----- EXTRAIT FOURNI -----

Sur le volet de la souveraineté numérique et technologique, les pays européens sont également résolus à reprendre davantage d’autonomie. Ce souhait porte à la fois sur le cloud (d’après le CIGREF, les pays européens paieraient chaque année 264 milliards d’euros leur dépendance aux fournisseurs US de cloud), la cybersécurité, ou encore la protection des données sensibles.
Le réveil européen en matière de numérique n’a d’ailleurs pas attendu le second mandat de Donald Trump. Le projet GAIA-X, initiative franco-allemande visant à créer une infrastructure de données européenne, a été lancé en 2020. Cependant, le contexte actuel oblige les États membres à accélérer sur un certain nombre de sujets.
L’European Chips Act, signé en mars 2025, marque par exemple la volonté européenne de lancer une vague d’investissements dans la fabrication de semi-conducteurs. En mai 2025, la France et l’Allemagne ont également annoncé leur souhait de renforcer la coopération numérique franco-allemande.
Le choc que constitue le retour au pouvoir de Donald Trump pourrait en réalité s’avérer salutaire pour l’Europe, l’obligeant à sortir de l’illusion du « parapluie américain éternel ». Les pays européens ont en effet déjà démontré, par exemple lors de la pandémie de Covid-19 ou du déclenchement du conflit en Ukraine, leur capacité à progresser lorsqu’ils sont confrontés à des crises existentielles. Le second mandat de Donald Trump pourrait leur permettre de progresser comme ils l’ont déjà fait lors des précédentes crises. Plus réaliste, plus autonome et plus intégrée stratégiquement, l’Europe en sortira grandie.
La protection des données sensibles, centrale dans la recherche de souveraineté numérique européenne
L’extraterritorialité du droit américain, illustrée par le Patriot Act et le Cloud Act (qui permettent aux autorités américaines d’accéder aux données hébergées par des prestataires américains), constitue une menace directe à la souveraineté numérique européenne. Reconquérir cette souveraineté passe nécessairement, pour les pays européens, par une maîtrise de leurs données les plus sensibles, qui doivent être mises à l’abri de toute ingérence.

----- DONNÉES DISPONIBLES -----

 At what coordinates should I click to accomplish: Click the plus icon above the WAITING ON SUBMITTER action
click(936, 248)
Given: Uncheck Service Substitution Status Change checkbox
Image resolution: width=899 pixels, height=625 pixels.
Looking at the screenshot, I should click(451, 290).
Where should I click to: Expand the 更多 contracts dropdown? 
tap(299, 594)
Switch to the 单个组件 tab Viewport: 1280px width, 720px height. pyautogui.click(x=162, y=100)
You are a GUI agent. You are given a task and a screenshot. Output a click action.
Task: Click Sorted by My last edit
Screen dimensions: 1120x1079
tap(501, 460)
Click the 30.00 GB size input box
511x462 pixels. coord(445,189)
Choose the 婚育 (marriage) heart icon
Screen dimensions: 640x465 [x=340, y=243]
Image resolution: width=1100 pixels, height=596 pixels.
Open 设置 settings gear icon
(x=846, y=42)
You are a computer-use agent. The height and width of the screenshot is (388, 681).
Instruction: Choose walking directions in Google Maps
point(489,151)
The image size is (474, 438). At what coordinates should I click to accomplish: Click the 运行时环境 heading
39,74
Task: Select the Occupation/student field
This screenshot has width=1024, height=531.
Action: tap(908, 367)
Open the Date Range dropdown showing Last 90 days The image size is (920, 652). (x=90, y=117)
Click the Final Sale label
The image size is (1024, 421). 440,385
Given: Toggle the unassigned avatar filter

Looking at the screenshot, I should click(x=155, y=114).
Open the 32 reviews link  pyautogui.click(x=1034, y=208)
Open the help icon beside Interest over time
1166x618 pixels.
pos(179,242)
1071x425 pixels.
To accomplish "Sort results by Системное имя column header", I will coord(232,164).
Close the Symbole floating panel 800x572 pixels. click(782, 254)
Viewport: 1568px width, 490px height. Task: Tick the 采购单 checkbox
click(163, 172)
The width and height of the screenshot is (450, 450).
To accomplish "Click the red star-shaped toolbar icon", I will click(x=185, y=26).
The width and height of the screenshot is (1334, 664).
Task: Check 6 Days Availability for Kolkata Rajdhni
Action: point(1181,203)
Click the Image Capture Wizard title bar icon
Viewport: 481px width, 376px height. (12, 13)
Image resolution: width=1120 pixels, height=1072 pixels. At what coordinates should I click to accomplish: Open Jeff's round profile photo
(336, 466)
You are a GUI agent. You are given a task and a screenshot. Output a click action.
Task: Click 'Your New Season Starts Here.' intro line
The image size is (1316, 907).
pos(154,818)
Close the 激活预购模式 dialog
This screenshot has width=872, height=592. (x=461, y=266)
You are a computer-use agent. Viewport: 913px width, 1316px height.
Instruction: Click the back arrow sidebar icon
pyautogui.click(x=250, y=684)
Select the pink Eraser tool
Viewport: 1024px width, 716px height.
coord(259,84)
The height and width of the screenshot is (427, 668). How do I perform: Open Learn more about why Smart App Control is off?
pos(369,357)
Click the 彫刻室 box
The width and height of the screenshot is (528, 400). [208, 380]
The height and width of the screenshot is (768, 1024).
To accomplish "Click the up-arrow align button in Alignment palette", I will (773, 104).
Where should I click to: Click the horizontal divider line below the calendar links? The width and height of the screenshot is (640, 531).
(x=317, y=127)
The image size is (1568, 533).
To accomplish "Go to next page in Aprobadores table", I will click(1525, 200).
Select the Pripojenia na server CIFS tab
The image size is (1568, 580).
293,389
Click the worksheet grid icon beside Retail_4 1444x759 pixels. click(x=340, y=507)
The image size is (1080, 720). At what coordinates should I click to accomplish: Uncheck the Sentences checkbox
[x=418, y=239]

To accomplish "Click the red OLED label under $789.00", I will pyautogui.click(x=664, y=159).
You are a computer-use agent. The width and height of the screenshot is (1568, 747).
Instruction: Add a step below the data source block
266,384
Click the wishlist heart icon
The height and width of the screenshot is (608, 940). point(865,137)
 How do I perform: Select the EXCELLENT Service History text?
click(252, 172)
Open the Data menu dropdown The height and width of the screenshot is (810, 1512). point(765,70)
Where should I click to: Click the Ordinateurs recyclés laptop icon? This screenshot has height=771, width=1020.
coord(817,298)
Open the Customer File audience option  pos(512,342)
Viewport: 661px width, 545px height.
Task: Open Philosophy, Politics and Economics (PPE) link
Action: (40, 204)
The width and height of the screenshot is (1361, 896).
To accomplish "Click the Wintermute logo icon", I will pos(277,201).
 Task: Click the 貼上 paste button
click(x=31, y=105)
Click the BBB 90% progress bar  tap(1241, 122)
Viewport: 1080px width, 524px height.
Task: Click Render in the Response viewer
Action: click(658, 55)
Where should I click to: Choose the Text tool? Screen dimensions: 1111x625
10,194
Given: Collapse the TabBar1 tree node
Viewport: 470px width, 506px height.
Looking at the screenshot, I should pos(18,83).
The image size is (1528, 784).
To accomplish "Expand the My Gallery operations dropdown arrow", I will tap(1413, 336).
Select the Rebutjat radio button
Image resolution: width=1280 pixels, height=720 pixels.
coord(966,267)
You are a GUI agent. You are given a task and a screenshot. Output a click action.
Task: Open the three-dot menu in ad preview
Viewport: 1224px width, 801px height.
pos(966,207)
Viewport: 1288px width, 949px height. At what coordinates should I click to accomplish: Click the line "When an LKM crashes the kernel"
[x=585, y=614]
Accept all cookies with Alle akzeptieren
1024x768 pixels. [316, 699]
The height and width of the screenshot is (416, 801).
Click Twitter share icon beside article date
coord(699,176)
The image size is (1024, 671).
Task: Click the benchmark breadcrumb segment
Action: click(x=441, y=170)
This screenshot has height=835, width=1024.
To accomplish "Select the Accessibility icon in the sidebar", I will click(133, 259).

-----

CONSIGNE:
Répondez aux questions suivantes d'après l'extrait sur la souveraineté numérique européenne.
1. Selon le CIGREF, combien les pays européens paieraient-ils chaque année pour leur dépendance aux fournisseurs américains de cloud ?
2. En quelle année le projet GAIA-X a-t-il été lancé ?
3. Quelles deux lois illustrent l'extraterritorialité du droit américain ?
Les enregistrements constituent un matériau distinct de l'extrait.

RÉPONSE:
1. 264 milliards d'euros.
2. En 2020.
3. Le Patriot Act et le Cloud Act.